Statements on Willingness to Share and Concerns

The open-ended question on what would make them more willing to share their internet use data was answered by 2307 (2307/2390, 96.5%) participants. Percentages of statements relative to numbers of those definitely willing, probably willing, probably unwilling, and definitely unwilling to share are presented in . The main suggestions given by those currently not willing to share were strong assurance of data security (66/596, 11.1%) and incentives (37/596, 6.2%); however, the majority of these participants stated “nothing” would make them more willing (definitely not: 189/236, 80.1%; probably not: 196/360, 54.4%). Those who were “probably” or “definitely” willing to share their internet use data offered a wider range of suggestions, including a sense of contribution to research and society (“helping others”: 480/1794, 26.8%); data security assurances (211/1794, 11.8%); clarification of research purposes (157/1794, 8.6%); incentives (110/1794, 6.1%); strict governance, personal control, and building trust (106/1794, 5.9%); and personal relevance (147/1794, 8.2%).

‎Figure 1. Suggestions to increase willingness to share internet use data from a cross-sectional survey in 2025 with UK participants recruited through an online survey panel. Statements could be coded as multiple categories. Participants saying nothing would make them more willing are not included in this figure.

The question about concerns surrounding sharing internet use data was answered by 2318 (2318/2390, 97%) participants (). Concerns of participants who were “probably not” or “definitely not” willing to share their internet use data mostly focused on data security and the invasion of privacy (160/596, 26.8%) and concerns about data misuse, including sharing with private (marketing) companies (39/596, 6.5%). Participants also questioned the relevance of their internet use data for early detection of disease (76/596, 12.8%). Participants who were “probably” or “definitely” willing to share their internet use data noted similar concerns, although many indicated no concerns (probably willing: 368/716, 51.4%; definitely willing: 794/1078, 73.7%). Examples are provided in .

‎Figure 2. Concerns about sharing internet use data from a cross-sectional survey in 2025 with UK participants recruited through an online survey panel. Statements could be coded as multiple categories. Participants saying they had no concerns are not included in this figure.
DiscussionPrincipal Findings

This study examined willingness to share internet use data for research into early detection of cancer, heart disease, and depression. Participants showed a similarly high willingness to share internet use data for all conditions. Willingness differed by data type, being lowest for online purchases and location history and highest for health app data. Viewing a screenshot of browsing history did not significantly affect willingness for any condition.

Perceived benefits and concerns were key factors associated with willingness across all conditions. Answering open questions about willingness to share, participants reported that contributing to research, personal relevance, data security, incentives, clear research purposes, concrete examples, strong governance, and trust in researchers would improve their willingness to share. In contrast, they reported that privacy concerns, fear of misuse, and low relevance could reduce willingness to share. Those who were more familiar with internet use data were less likely to share data for heart disease detection, but this was not associated with willingness to share data for research on cancer or depression. There were few sociodemographic factors associated with willingness to share, but some did exist: Asian and Asian British participants were less willing to share their internet use data for cancer detection (not replicated in the sensitivity analyses), while younger (not replicated in the sensitivity analyses) and male participants were more willing to share data for depression detection.

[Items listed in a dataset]
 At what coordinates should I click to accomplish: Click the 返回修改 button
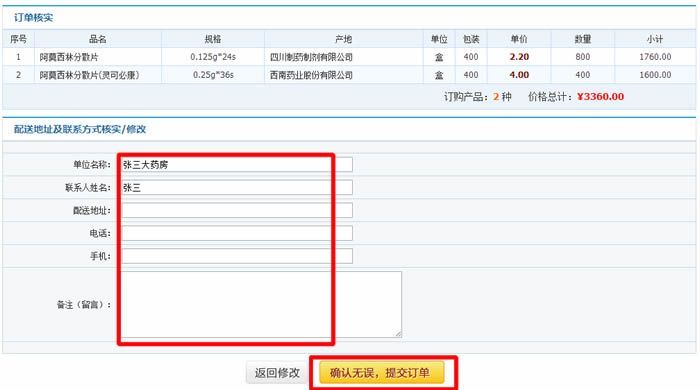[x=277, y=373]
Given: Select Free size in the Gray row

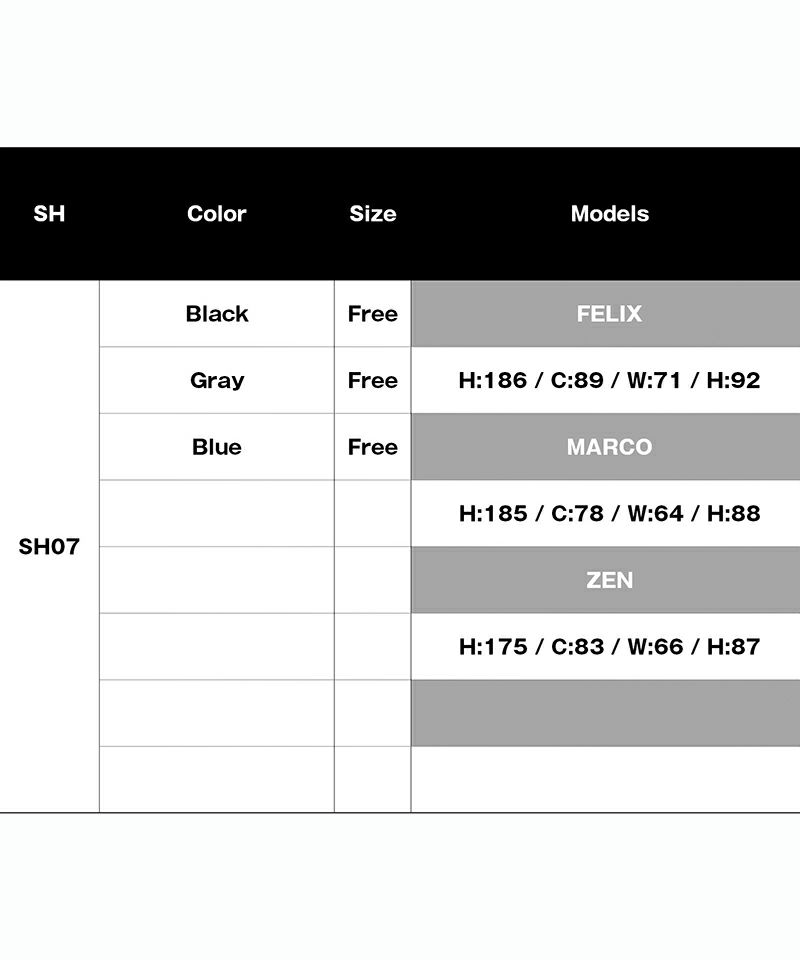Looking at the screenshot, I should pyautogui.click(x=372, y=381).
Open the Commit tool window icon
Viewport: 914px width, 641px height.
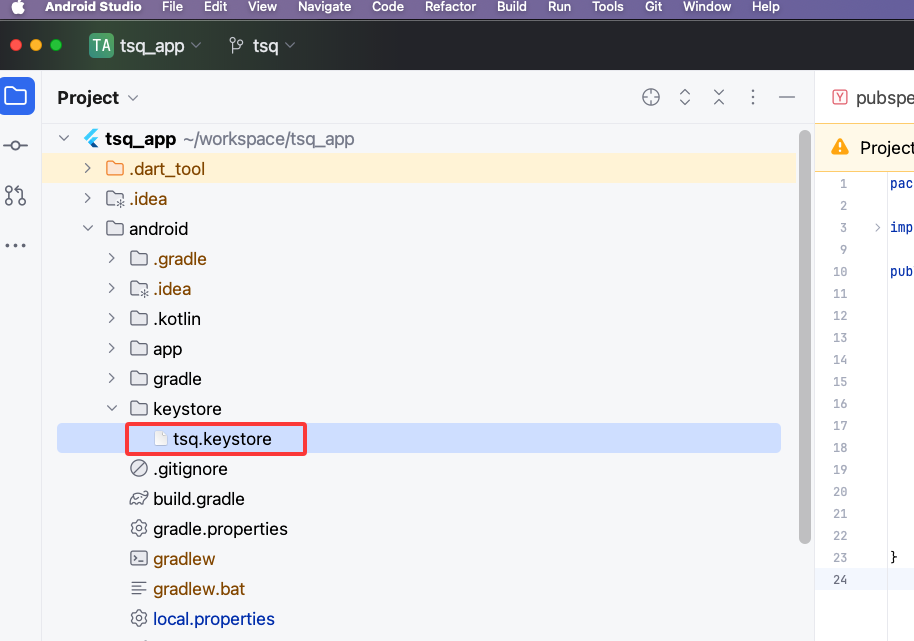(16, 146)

_What to work on_
[1] From the principal findings of the passage on sharing internet use data, list everything participants said would improve their willingness to share.
[2] Extend the passage on sharing internet use data, starting after its last sentence.
The data play no part in this.

_Numbered responses_
[1]
- Contributing to research
- Personal relevance
- Data security
- Incentives
- Clear research purposes
- Concrete examples
- Strong governance
- Trust in researchers

[2]
Comparison With Prior Work

We found a surprisingly high willingness to share internet use data for health research compared with recent studies. For example, Grande et al [] classified approximately 13% of their participants as “agreeable to sharing,” whereas about 45% of our participants indicated they were “definitely” willing to share. Similarly, Hirst et al [] found that 61% of participants were willing to share their data with research organizations, and only 43% were willing to share with private organizations, compared with 75% in this study. Although we did not differentiate the kind of organization data would be shared with, we consistently found that a higher proportion of participants were willing to share across different types of data than in these studies. Our proportions are based on users of the respective types of data. However, willingness to share was similar when participants were asked more generally about “internet use data.”

As we used a similar recruitment strategy as previous studies [], it seems that the purpose of the data sharing described in our study may be responsible for the higher willingness to share internet use data. In our survey, we asked participants specifically about sharing their internet use data for the early detection of health conditions. Previous research has found public support for screening and early detection [,], especially if personally relevant []. This is line with open-ended comments regarding increased willingness to share if there were personal benefits (eg, receiving a quicker diagnosis). Beyond personal benefits, participants in our study who were willing to share their internet use data described a general sense of contribution to research and society, which our PPI group summarized as an act of “charity” in terms of “donating data.” The Smart Data Research UK report [] reports how the public grew more enthusiastic about using smart data in research for the “public good” when learning and discussing potential applications. However, information about the value of data sharing, as well as ensuring personal control over sharing potentially sensitive information is crucial to ensure acceptability of sharing data [], which is reflected in our findings.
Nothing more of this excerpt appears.